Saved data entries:
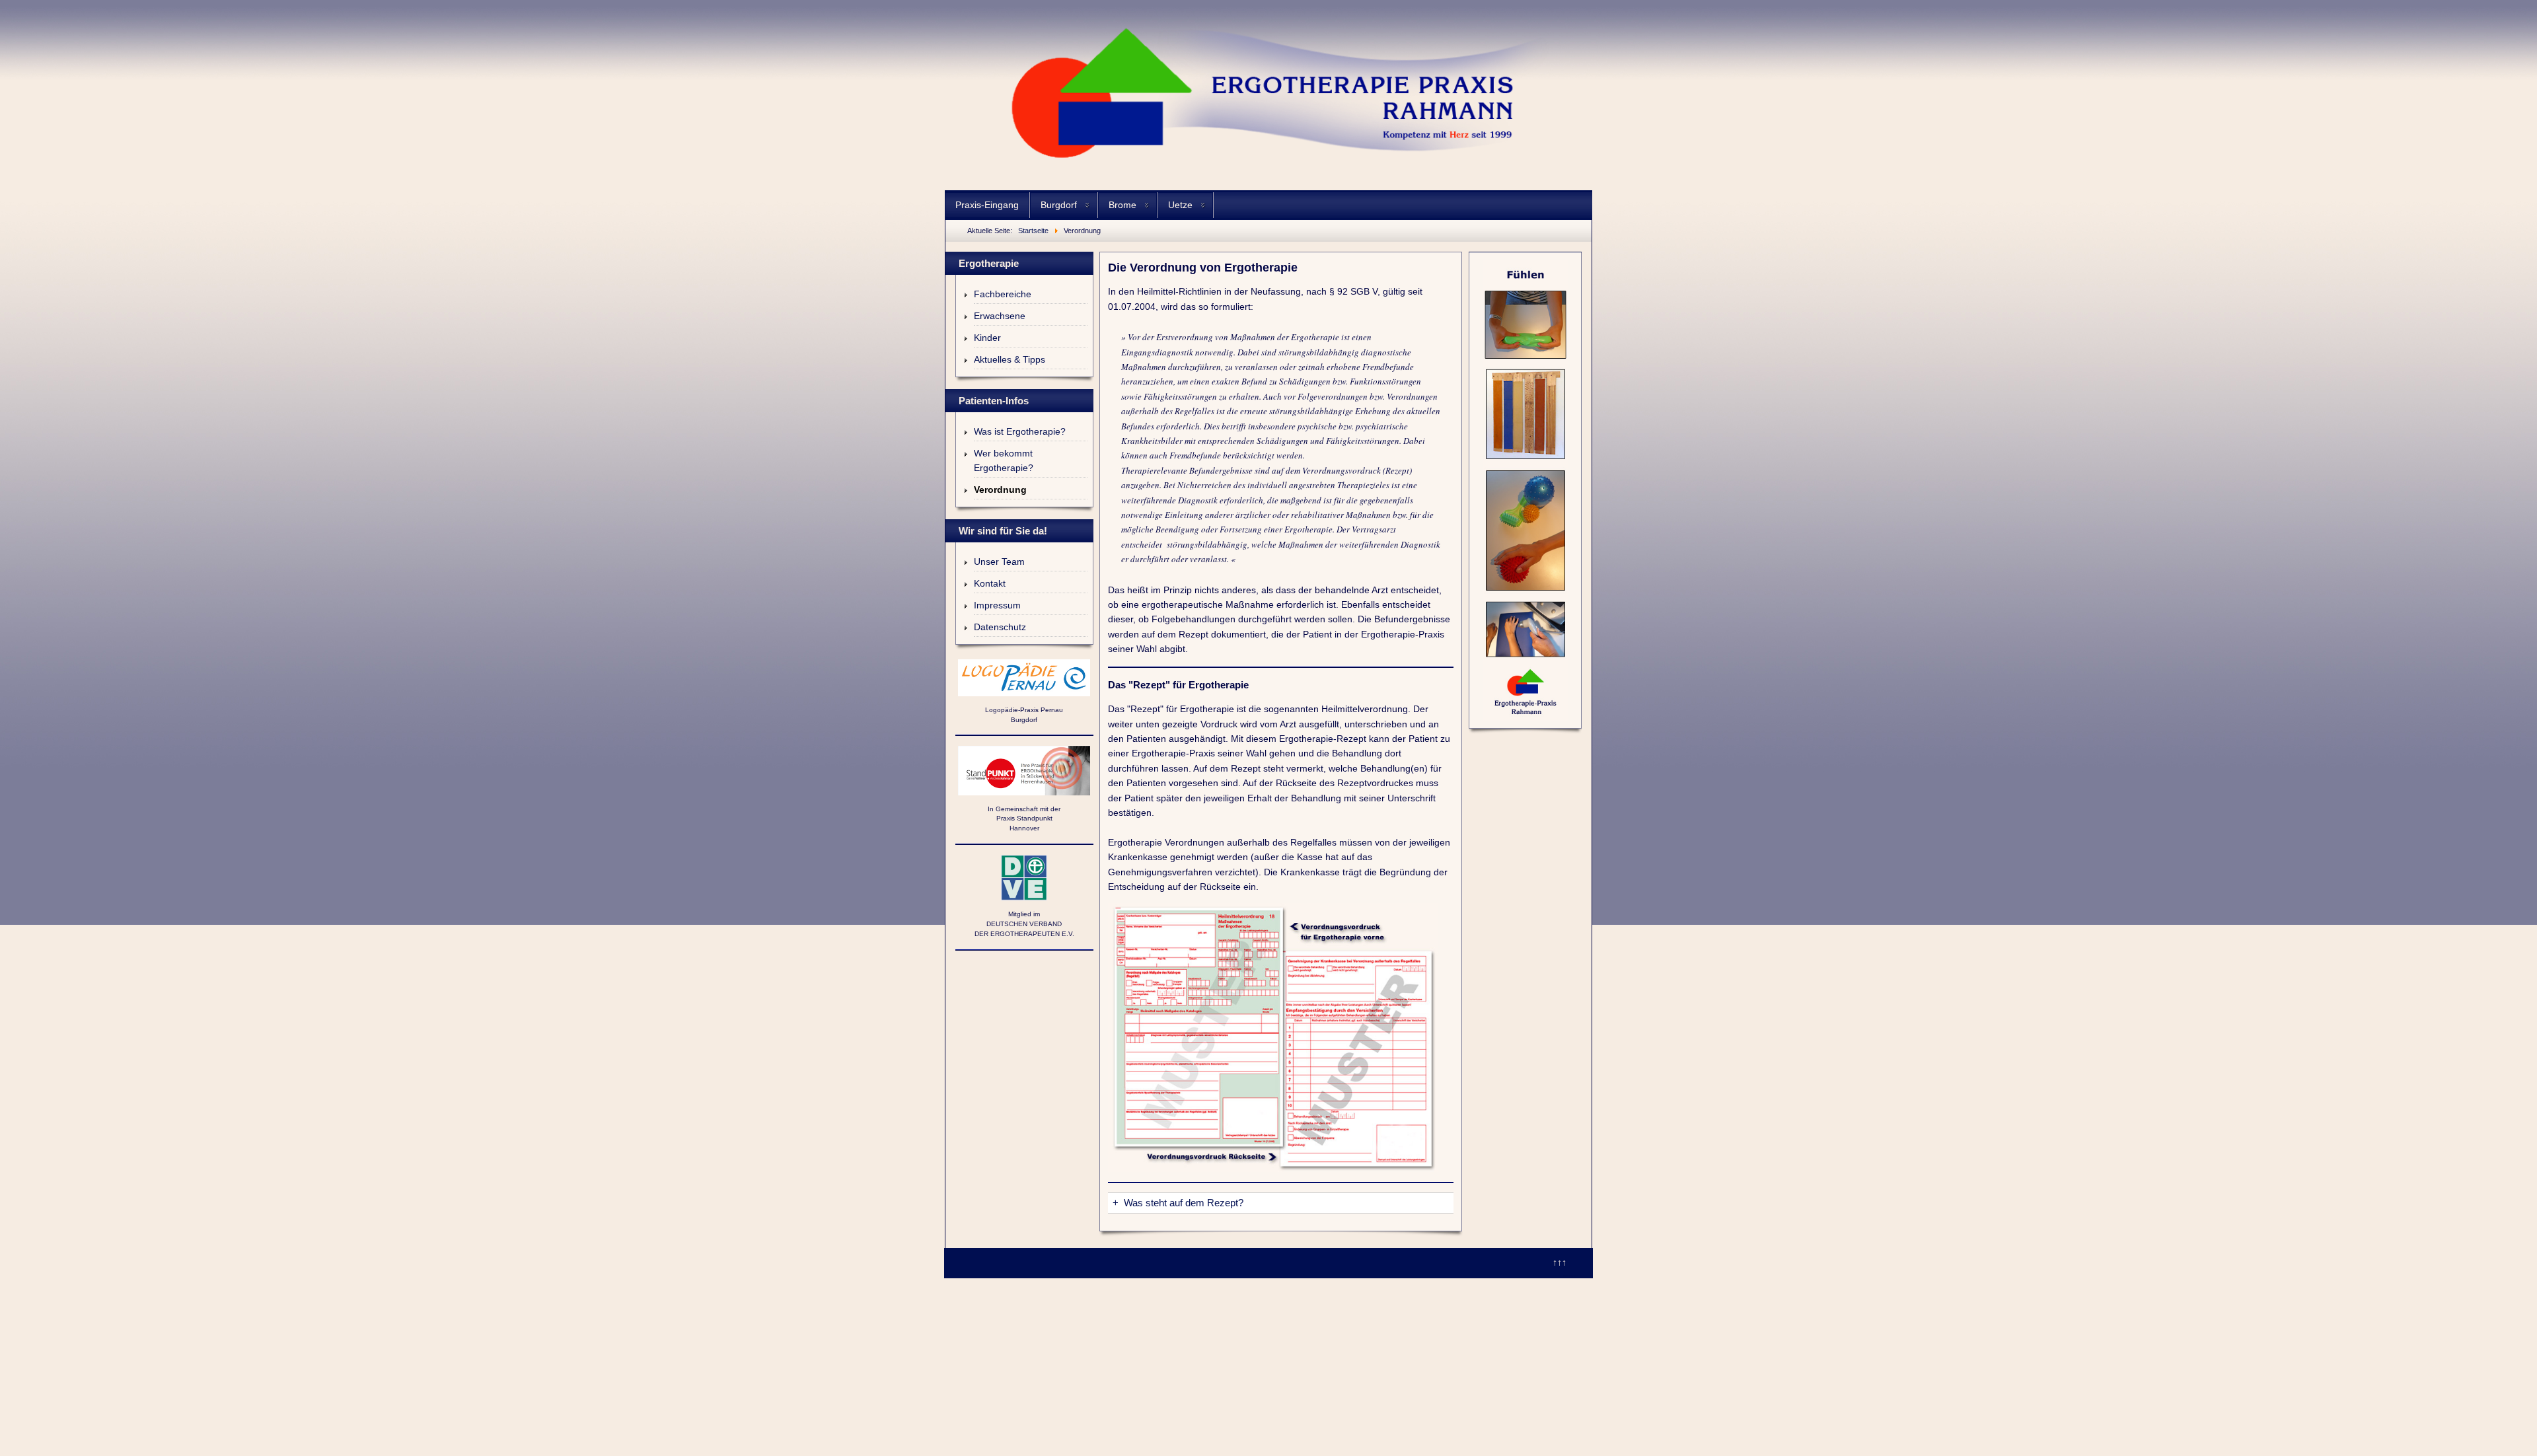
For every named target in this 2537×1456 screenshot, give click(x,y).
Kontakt (990, 583)
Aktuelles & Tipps (1009, 359)
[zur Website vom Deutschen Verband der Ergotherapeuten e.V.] (1024, 878)
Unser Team (999, 561)
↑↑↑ (1559, 1262)
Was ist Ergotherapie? (1020, 431)
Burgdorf (1059, 205)
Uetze (1180, 205)
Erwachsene (999, 315)
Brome (1122, 205)
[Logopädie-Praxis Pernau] (1024, 677)
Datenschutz (1000, 627)
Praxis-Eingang (987, 205)
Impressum (997, 605)
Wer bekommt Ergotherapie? (1003, 460)
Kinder (987, 337)
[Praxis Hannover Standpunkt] (1024, 770)
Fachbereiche (1002, 294)
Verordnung (1000, 489)
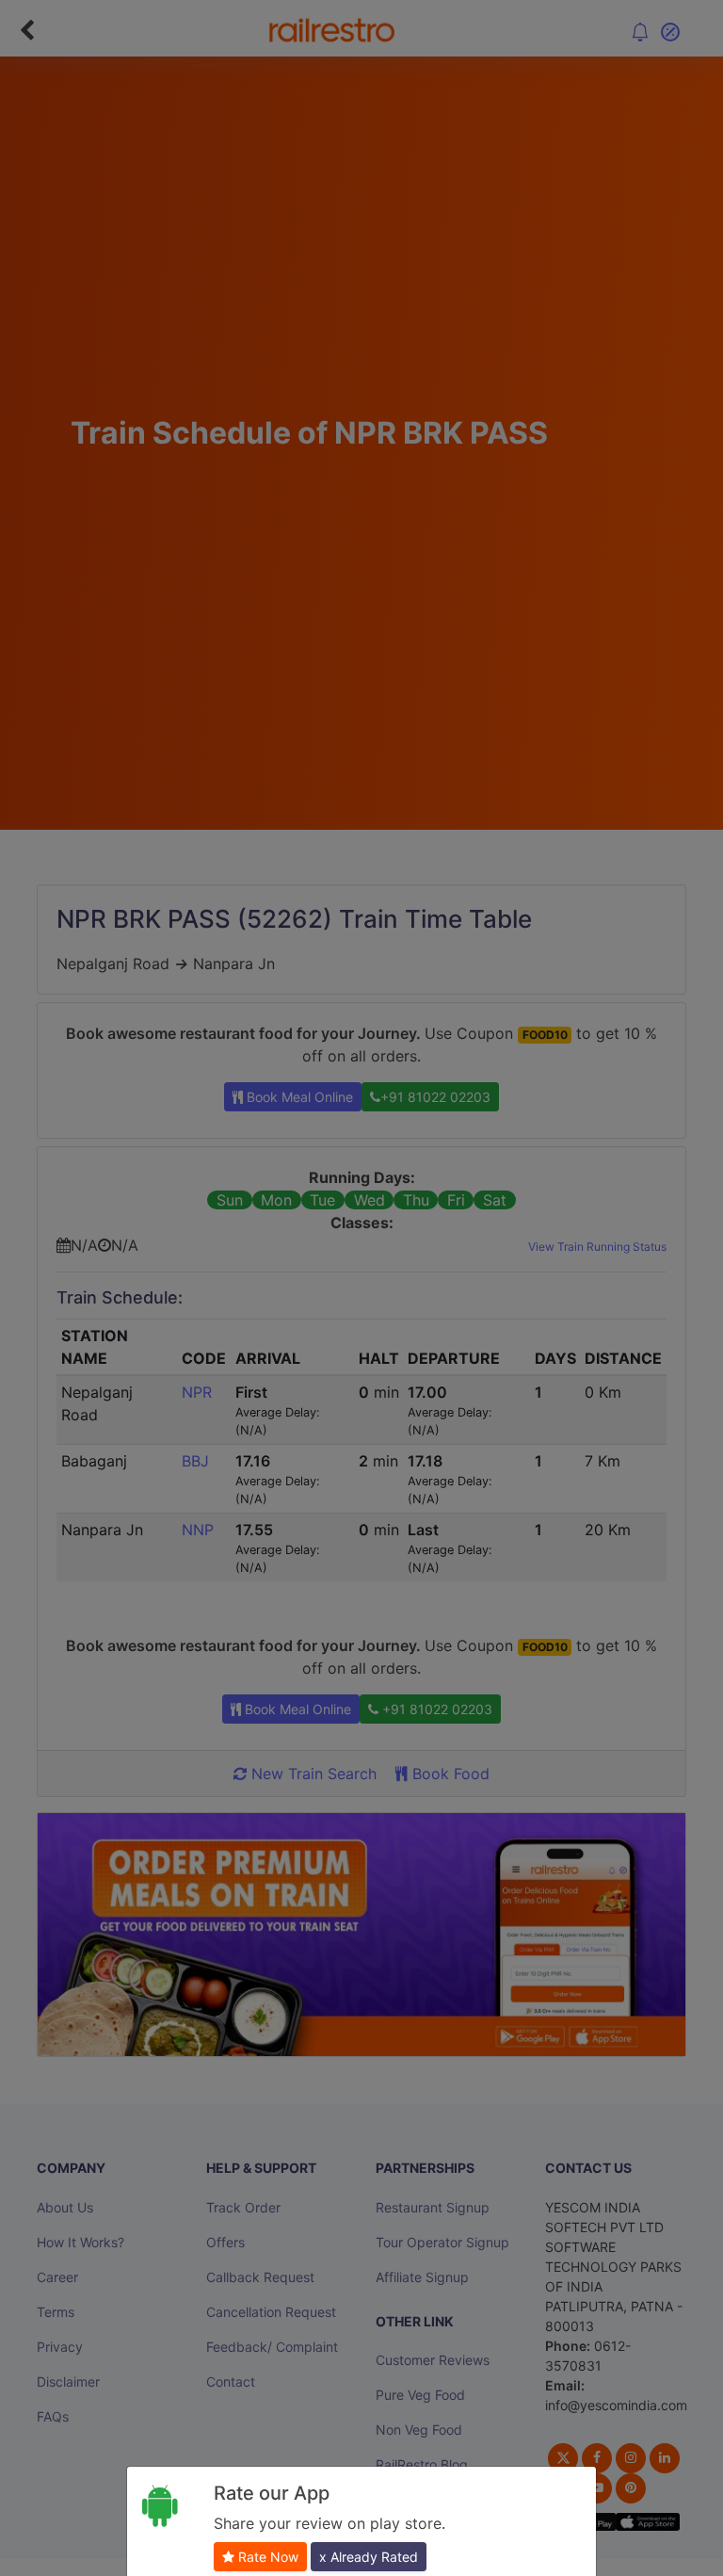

◆ **Your objective**
In the records above, collect each line with "Ergotherapie".

◆ **Result of this task**
Was ist Ergotherapie? (1020, 431)
Wer bekommt Ergotherapie? (1003, 460)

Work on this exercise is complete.